International information
- National side: West Indies;
- Only Test: 13 March 1999 v Australia

Career statistics
| Competition | Test | First-class |
| Matches | 1 | 51 |
| Runs scored | 0 | 2,279 |
| Batting average | 0.00 | 27.13 |
| 100s/50s | 0/0 | 5/8 |
| Top score | 0 | 220 |
| Balls bowled | – | 318 |
| Wickets | – | 3 |
| Bowling average | – | 50.66 |
| 5 wickets in innings | – | 0 |
| 10 wickets in match | – | 0 |
| Best bowling | – | 3/45 |
| Catches/stumpings | 0/– | 24/– |
- Source: ESPNcricinfo, 30 October 2022

= Lincoln Roberts =

West Indian cricketer (born 1974)

Lincoln Roberts (born 4 September 1974) is a former cricketer who played one Test match for West Indies and 51 first class games for Trinidad and Tobago.

Roberts made his first class debut in 1996 after impressive one day form.
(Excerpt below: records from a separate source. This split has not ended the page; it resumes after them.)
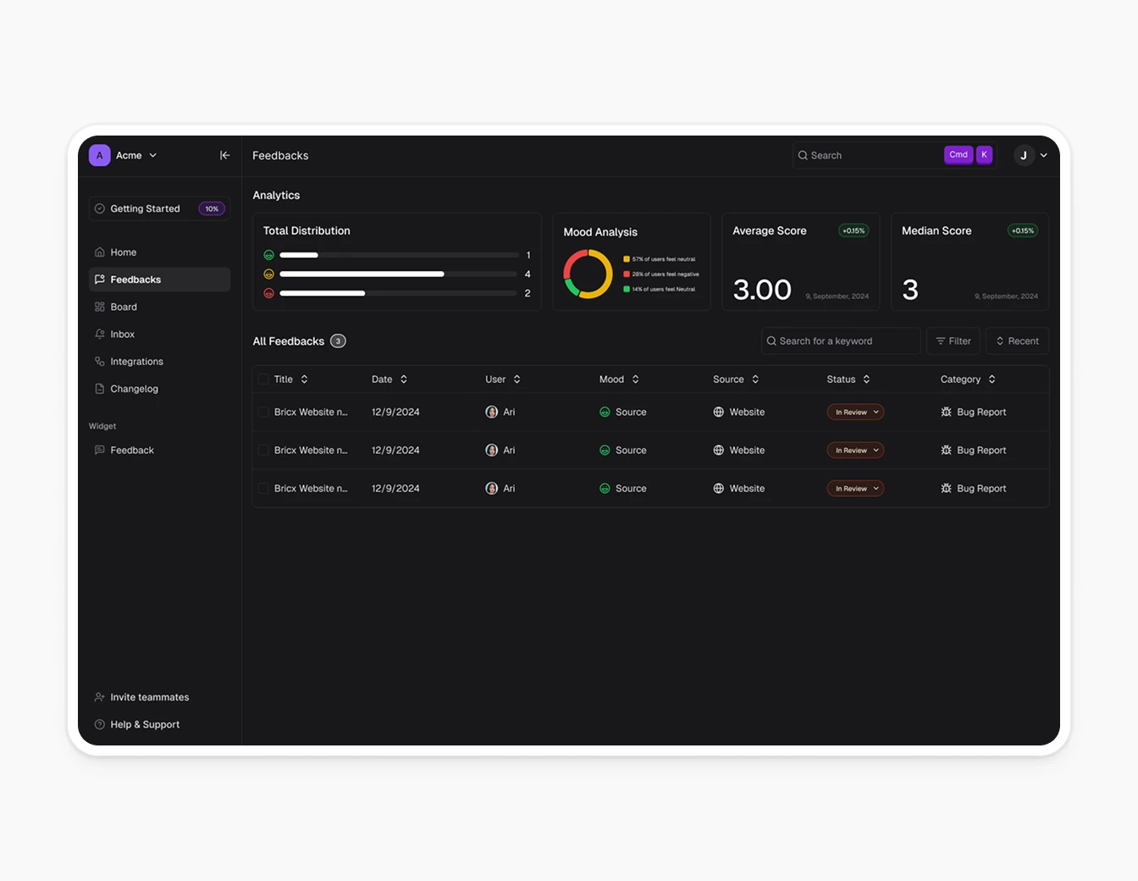Screen dimensions: 1138x881
Task: Collapse the sidebar using the arrow icon
Action: [x=224, y=155]
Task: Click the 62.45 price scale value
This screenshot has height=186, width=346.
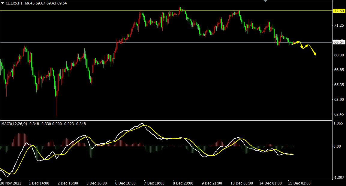Action: (339, 114)
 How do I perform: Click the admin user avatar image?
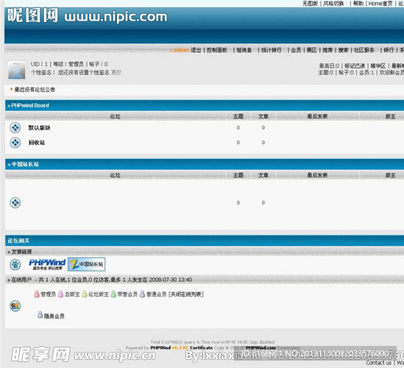pyautogui.click(x=16, y=70)
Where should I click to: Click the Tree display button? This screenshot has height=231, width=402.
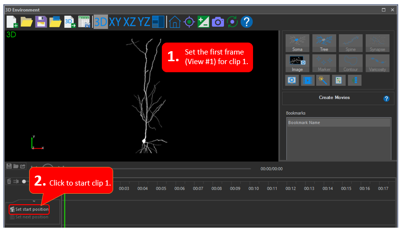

It took until 1999 for him to score his maiden first class century, a month later he made his Test debut against Australia despite a first class average of 22. He made a seven ball duck, and took no wickets or catches in the match, but he did make history in becoming the first player from the island of Tobago to play Test cricket.

This was to be his only Test match but he continued to appear for Trinidad and Tobago on a regular basis. In 2003 despite averaging in the mid thirties he was released and his cricket career ended at the age of 29.